Dans Sans titre (2008), ce qui ressemble à un immense tableau noir d’école est sauvagement affublé d’une photo montrant un jeune garçon posant fièrement en zorro des rues, avec des gants noirs qui tiennent un couteau. Mais là encore, c’est la théâtralité de l’image qui est mise en évidence (dans le mimétisme de la posture fantasmée d’un anti-héros), et la matérialité de la reproduction (à travers la colle qui dégouline sur le tableau).
Ce goût du low-fi autant que de la low culture, apparaît aussi dans Bach is back ! (2006), une palissade installée entre deux salles où il reste la trace d’affiches arrachées, aux couleurs acidulées rappelant les annonces de dancehalls jamaïcains ou de combats de catch mexicains. Si l’on peut y voir un renversement du geste des affichistes (ici l’attention est portée au vestige), il s’agit aussi de signaler une mobilité entre des pratiques et des références culturelles (la seule affiche épargnée annonce le compositeur Bach), qui constitue aujourd’hui nos identités.

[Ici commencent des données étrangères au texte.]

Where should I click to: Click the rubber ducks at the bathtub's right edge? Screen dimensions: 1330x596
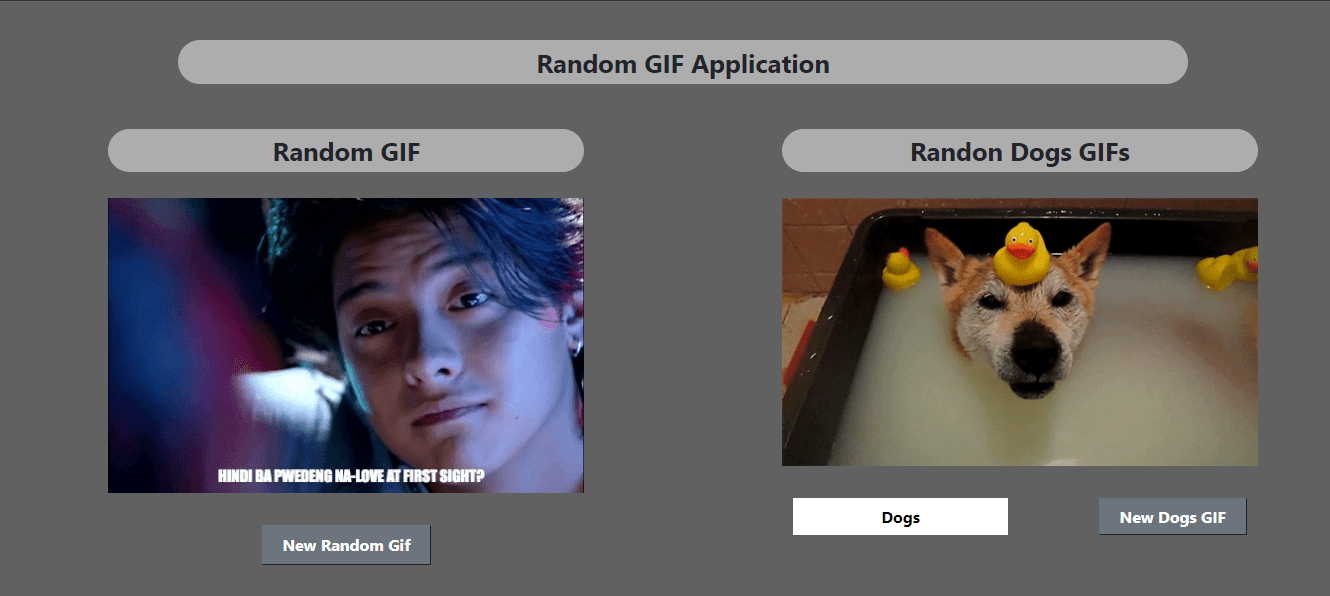pos(1228,268)
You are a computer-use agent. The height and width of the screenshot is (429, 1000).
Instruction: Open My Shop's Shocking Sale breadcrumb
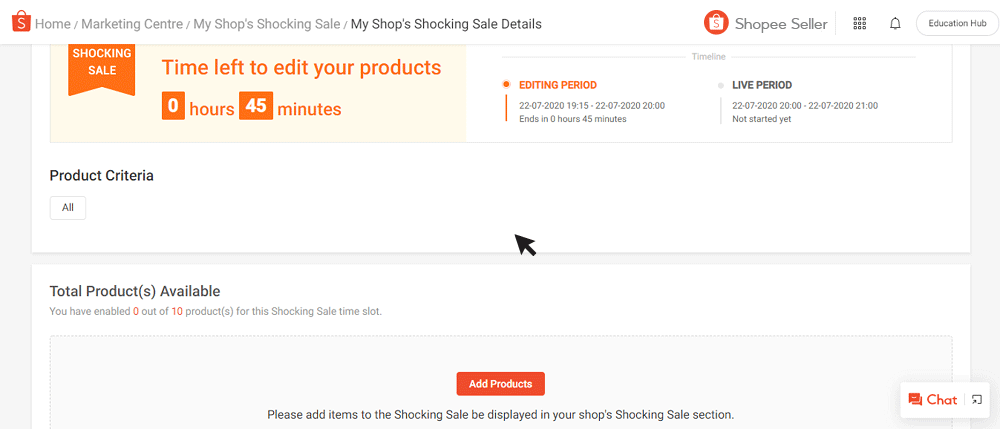click(x=266, y=23)
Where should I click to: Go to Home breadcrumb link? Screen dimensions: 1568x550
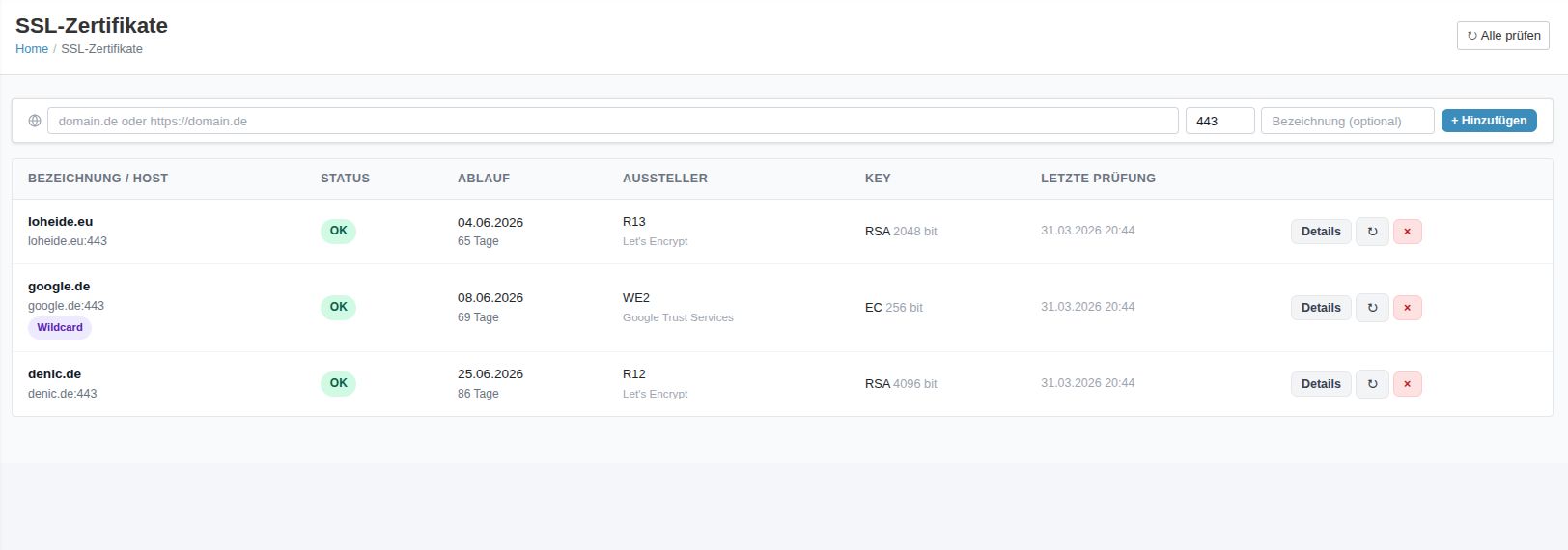pyautogui.click(x=32, y=49)
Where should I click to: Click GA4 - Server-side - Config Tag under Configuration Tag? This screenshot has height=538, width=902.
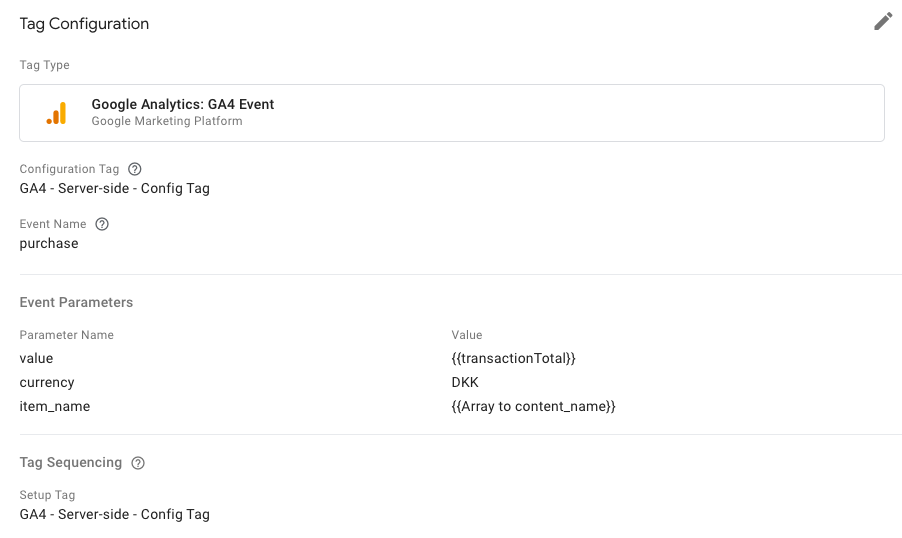[x=114, y=189]
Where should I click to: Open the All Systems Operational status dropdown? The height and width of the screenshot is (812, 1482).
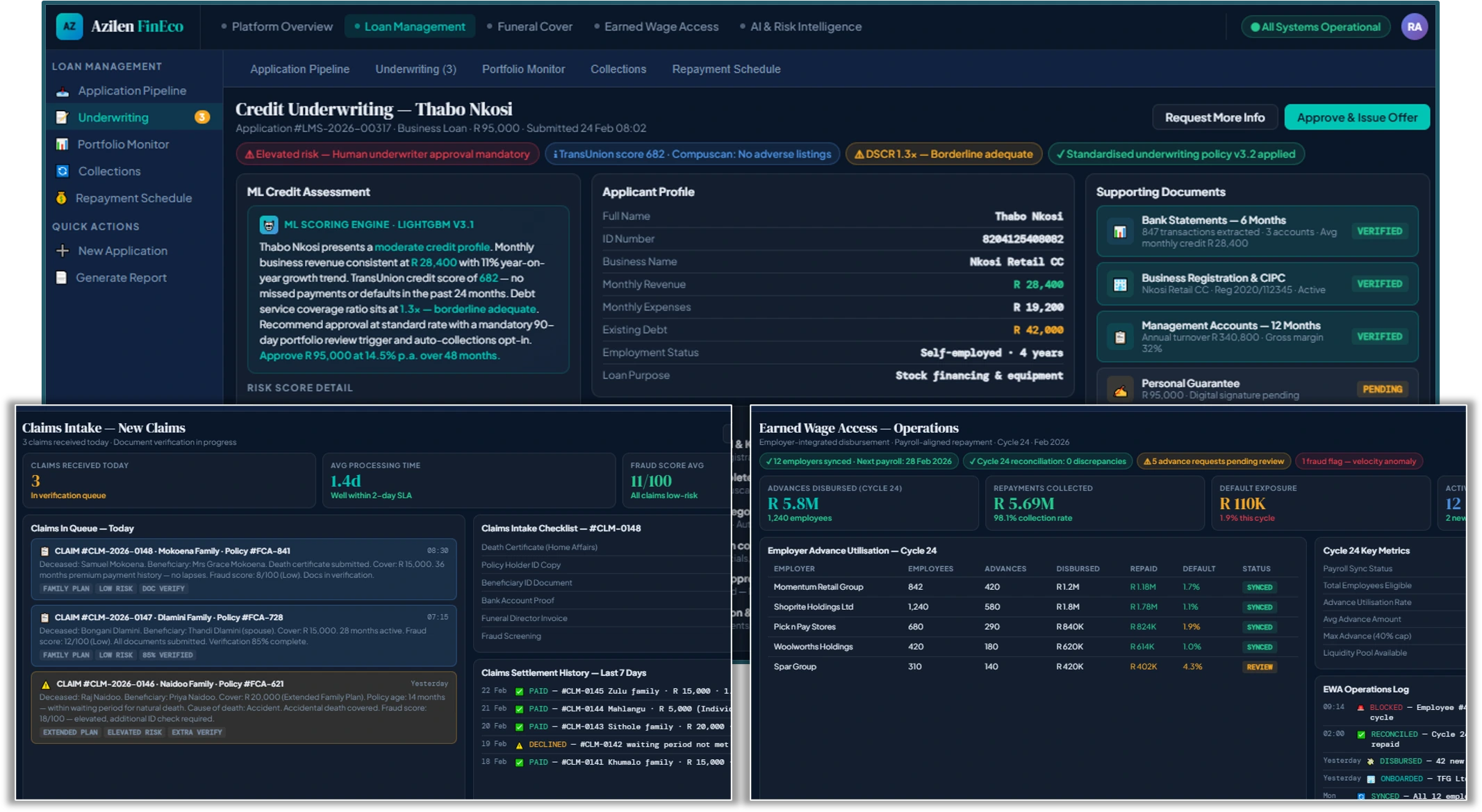click(1315, 26)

Par le biais d’interventions frontales, proches des modalités du décor, l’artiste s’intéresse à la fonction de l’espace d’exposition dans une installation où le trompe l’œil (une image de cheminée collée sur une structure en bois) et des objets détournés (des tapis de gym rouges) peuvent suggérer une appropriation performative (Gymnastique sur les toits, 2005) qui ne cache pas son artifice. Cette dimension de son travail peut aller jusqu’à introduire une menace de destruction des structures mêmes de l’espace, à l’image de cette cimaise recouverte d’une bâche où l’artiste taggue Do not bulldoze à la bombe aérosol (L’occupation des sols, 2006).
Chloé Dugit-Gros s'est ensuite plutôt tournée vers la déconstruction du travail classique d’atelier, invitant brutalement ses outils à s’exposer. Ainsi, des tables d’atelier découpées et assemblées servent à construire un cheval d’arçon où restent visibles des tâches accidentelles de peinture, dans une mise en parallèle ironique entre le culte de l’effort sportif et la bravoure théâtrale du geste expressionniste. Elle essayera aussi d’isoler les éléments qui constituent le langage du dessin (une pratique qui, avec la maquette, est au départ de la plupart de ses projets) : transformant la cimaise en feuille blanche installée dans l’espace, elle y appose des traits de couleur sous forme d’élastiques (Fils conducteurs, 2008) ou la précipite au sol, tranchée par des tasseaux de couleurs (Matières Premières, 2008). La cimaise peut encore être mobile, sorte de tableau d’école posé sur roulettes, où elle dessine un motif abstrait à la craie, qui renvoie autant à la calculette rudimentaire utilisée pour les scores d’une compétition sportive, qu’à la méthode de travail de l’artiste, allant progressivement d’une multitude de sources vers la mise en forme (L’approche du résultat, 2007).
Ce principe d’une abstraction qui se révèle figurative est encore présent dans une installation composée de formes géométriques aux allures de maquette d’architecture moderniste. Celles-ci s'avèrent être la transposition en volume d’une série de symboles que les voleurs dessinent sur les façades des maisons, indiquant les éventuels dangers à considérer dans une prochaine intrusion (Code des cambrioleurs, 2008). L’abstraction peut ainsi se confondre ici avec un code infiltrant et voyou, échappant à la propriété du sens commun.